- DOCUMENT TEXT:
>>>>

ROCKFORD — Illinois Army National Guard Capt. Jonathan Logemann on Sunday for the first time since July was reunited with his wife and two young daughters.


The 33-year-old Auburn High School teacher stepped down from his seat on the Rockford City Council and took a leave of absence from work last year when his unit was called to active duty in Afghanistan as part of Operation Freedom’s Sentinel.


"It feels great," Logemann said. "My two little kids keep running around, chasing me around. I can’t believe they remember me!"


A logistics officer, Logemann spent months at a base in the mountains of Paktia Province on the border with Pakistan. Later, he was stationed in the deserts of Taliban-held Helmand Province in the southwest part of the country.


Logemann returned home to Rockford on Sunday for a one-week leave. The remainder of his active duty period until mid-July will be spent commuting to headquarters in Chicago.


Once his service is complete, Logemann intends to return to the City Council and to work at Auburn High. But Logemann said he has not had a chance to discuss arrangements with Alderman Tony Gasparini, D-2, who was appointed to the seat Logemann vacated.


Logemann, who lives in Rockford with his wife, Sarah, 1-year-old daughter, Maya, and 3-year-old daughter, Eleanor, is a 2009 University of Wisconsin-Madison graduate who taught school in Chicago and joined the National Guard about eight years ago. He was elected to the City Council in 2017.

<<<<

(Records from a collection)
>>>>

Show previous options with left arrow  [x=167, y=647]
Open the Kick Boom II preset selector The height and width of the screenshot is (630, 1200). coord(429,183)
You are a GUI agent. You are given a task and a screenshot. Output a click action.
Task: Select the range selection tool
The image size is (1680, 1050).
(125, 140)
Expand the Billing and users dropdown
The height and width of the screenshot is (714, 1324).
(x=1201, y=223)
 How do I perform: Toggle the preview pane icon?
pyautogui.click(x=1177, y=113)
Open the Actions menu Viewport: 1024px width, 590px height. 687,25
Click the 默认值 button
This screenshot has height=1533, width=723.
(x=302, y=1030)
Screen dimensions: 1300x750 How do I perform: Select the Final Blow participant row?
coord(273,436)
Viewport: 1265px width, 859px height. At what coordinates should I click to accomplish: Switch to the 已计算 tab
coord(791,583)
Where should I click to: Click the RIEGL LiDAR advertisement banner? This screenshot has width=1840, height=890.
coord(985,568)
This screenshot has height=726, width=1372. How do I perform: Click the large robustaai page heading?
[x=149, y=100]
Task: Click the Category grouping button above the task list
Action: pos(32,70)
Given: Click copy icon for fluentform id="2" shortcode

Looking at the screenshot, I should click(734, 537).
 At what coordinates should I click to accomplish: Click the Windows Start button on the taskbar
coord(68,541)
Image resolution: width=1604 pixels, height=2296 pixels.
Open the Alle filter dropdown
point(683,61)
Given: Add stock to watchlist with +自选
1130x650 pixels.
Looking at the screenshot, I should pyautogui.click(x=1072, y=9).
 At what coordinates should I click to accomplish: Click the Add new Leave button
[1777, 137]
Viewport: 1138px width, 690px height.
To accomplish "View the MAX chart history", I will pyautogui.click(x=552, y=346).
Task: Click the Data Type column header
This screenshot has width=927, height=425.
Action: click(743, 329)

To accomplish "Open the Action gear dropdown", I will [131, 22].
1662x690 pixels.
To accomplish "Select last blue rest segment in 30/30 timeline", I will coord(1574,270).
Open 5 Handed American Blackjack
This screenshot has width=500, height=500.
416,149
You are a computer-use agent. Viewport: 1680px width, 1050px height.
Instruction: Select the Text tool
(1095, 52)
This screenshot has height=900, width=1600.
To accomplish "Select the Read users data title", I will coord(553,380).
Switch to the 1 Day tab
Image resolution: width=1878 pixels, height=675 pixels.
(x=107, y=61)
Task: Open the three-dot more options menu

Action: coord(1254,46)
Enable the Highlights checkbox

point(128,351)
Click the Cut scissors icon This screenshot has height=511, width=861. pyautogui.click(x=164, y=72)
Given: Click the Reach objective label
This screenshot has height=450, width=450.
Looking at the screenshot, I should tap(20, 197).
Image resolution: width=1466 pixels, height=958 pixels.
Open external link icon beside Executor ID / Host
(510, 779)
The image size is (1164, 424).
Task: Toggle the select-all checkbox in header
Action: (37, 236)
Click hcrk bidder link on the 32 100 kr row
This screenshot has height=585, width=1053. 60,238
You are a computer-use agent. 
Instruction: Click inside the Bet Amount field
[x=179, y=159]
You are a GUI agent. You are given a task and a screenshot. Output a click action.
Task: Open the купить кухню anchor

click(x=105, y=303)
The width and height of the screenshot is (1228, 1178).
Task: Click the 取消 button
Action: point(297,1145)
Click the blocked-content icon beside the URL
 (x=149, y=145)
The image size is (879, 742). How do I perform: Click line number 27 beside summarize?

<<<<

According to the article about Logemann's return, in which province was he stationed after his months at the base in Paktia Province?

- THE COMPLETED TASK: Helmand Province